◆ Kaynak:
⟨

Soma Maden Faciası Davasına Kaldığı Yerden Devam (2)
Gergin BAŞLADI Manisa'nın Soma İlçesi'nde 301 madencinin yaşamını yitirdiği faciayla ilgili 8'i tutuklu 46 sanıklı davada, mağdur işçilerin ifadelerinin alınmasına devam edildi.
Gergin BAŞLADI
Manisa'nın Soma İlçesi'nde 301 madencinin yaşamını yitirdiği faciayla ilgili 8'i tutuklu 46 sanıklı davada, mağdur işçilerin ifadelerinin alınmasına devam edildi. Duruşma öncesinde tutuklu sanıkların, içeriye girmesi sırasında bir madenci yakını pet şişe fırlattı ve "Vicdanınız yok mu sizin?" diye bağırdı.
Mahkame Başkanı Aytaç Ballı'nın uyarısıyla başlayan duruşmada ilk olarak söz alan sanık avukatlarından Kadir Çekin, kendilerine sık sık müdahale edildiğini bu nedenle de mahkeme Başkanı Aytaç Ballı'dan, gerekirse salonu bile boşaltmasını istedi. Avukatın bu talebine, işçi aileleri büyük tepki gösterdi.

⟩

◆ Görevler:
[1] Soma davası haberinde geçen bütün kişi ve yer adlarını lütfen sıralayın.
[2] Soma davası haberini son cümlesinden itibaren sürdürün.
Listenin Soma davası haberiyle hiçbir ilgisi yoktur.

◆ Veri Kümesi:
⟨

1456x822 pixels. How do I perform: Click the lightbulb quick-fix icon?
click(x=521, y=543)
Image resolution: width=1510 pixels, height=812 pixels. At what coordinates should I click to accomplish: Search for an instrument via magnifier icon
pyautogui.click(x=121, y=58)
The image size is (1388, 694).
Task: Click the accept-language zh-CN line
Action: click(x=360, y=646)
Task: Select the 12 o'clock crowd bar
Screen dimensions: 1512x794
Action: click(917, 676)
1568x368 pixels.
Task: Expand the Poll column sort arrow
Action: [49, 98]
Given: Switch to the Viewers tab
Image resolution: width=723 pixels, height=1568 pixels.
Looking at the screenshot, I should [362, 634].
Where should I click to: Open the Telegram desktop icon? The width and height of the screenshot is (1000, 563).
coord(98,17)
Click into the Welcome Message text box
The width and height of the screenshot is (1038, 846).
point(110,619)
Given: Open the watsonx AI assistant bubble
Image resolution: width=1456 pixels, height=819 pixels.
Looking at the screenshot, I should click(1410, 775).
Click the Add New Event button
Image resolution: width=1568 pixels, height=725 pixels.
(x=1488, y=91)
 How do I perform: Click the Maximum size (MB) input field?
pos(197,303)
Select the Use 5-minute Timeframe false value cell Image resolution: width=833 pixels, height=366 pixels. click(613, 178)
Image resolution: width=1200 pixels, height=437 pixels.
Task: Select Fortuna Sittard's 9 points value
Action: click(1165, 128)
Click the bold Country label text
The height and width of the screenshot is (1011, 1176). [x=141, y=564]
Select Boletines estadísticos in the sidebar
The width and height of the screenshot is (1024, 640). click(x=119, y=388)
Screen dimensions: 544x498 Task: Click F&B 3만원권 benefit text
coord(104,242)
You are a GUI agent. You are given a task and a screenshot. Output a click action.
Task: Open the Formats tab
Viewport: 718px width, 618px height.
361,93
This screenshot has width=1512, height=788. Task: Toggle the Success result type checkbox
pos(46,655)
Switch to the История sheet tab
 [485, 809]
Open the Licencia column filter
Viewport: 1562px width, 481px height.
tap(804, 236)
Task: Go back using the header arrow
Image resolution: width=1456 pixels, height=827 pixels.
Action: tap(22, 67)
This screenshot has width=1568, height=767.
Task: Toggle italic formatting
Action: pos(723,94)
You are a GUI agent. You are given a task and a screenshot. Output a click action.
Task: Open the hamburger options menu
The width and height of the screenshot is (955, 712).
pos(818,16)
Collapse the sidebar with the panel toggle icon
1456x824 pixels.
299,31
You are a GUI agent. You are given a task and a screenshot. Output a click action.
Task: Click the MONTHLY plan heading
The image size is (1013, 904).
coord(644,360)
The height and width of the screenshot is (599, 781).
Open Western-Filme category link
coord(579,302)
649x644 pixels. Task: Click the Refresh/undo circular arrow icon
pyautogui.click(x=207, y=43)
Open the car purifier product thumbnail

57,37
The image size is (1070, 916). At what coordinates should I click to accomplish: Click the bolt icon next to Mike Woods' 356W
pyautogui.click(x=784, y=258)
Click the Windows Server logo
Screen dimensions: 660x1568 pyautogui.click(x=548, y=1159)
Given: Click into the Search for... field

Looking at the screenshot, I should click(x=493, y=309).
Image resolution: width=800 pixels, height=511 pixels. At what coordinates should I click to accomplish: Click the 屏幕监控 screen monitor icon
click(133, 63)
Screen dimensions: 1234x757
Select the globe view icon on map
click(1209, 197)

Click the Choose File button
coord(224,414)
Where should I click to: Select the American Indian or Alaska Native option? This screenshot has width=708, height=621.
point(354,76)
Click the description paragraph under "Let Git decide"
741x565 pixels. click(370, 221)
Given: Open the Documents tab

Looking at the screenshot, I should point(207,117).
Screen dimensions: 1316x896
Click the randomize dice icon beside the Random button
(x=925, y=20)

⟩

◆ Yanıtlar:
[1] Manisa, Soma, Aytaç Ballı, Kadir Çekin

[2]
ÜNİVERSİTEDEN RAPOR VERDİLER: KÖMÜRDE YANMA YOK
Ardından söz alan sanıklardan Akın Çelik'in avukatı Yusuf Koçyiğit ise, Afyon Kocatepe Üniversitesi Teknoloji Uygulama ve Araştırma Merkezi (TUAM) kömür analiz laboratuvar sonuçlarına ilişkin raporu sundu. İddianamenin bilirkişinin raporuna göre ana temelini "U3 ve C panosu topuğunun kendiliğinden kızışmaya başlaması" ifadesinin oluşturduğunu anlatan Koçyiğit, ancak üniversiteye yaptırılan bilimsel mütalaanın iddianamenin ana noktasını bertaraf ettiğini söyledi. Yusuf Koçyiğit, "Bu topuğun uzun süreden beri yandığı, belirtilerini karbonmonoksit ve ısı olarak göstermesine rağmen yetkililerce dikkate alınmadığı iddiasına ilişkin bilimsel bir rapor hazırlandı. Raporda topuğun bir parçasının dahi yanmadığı belirtiliyor" dedi.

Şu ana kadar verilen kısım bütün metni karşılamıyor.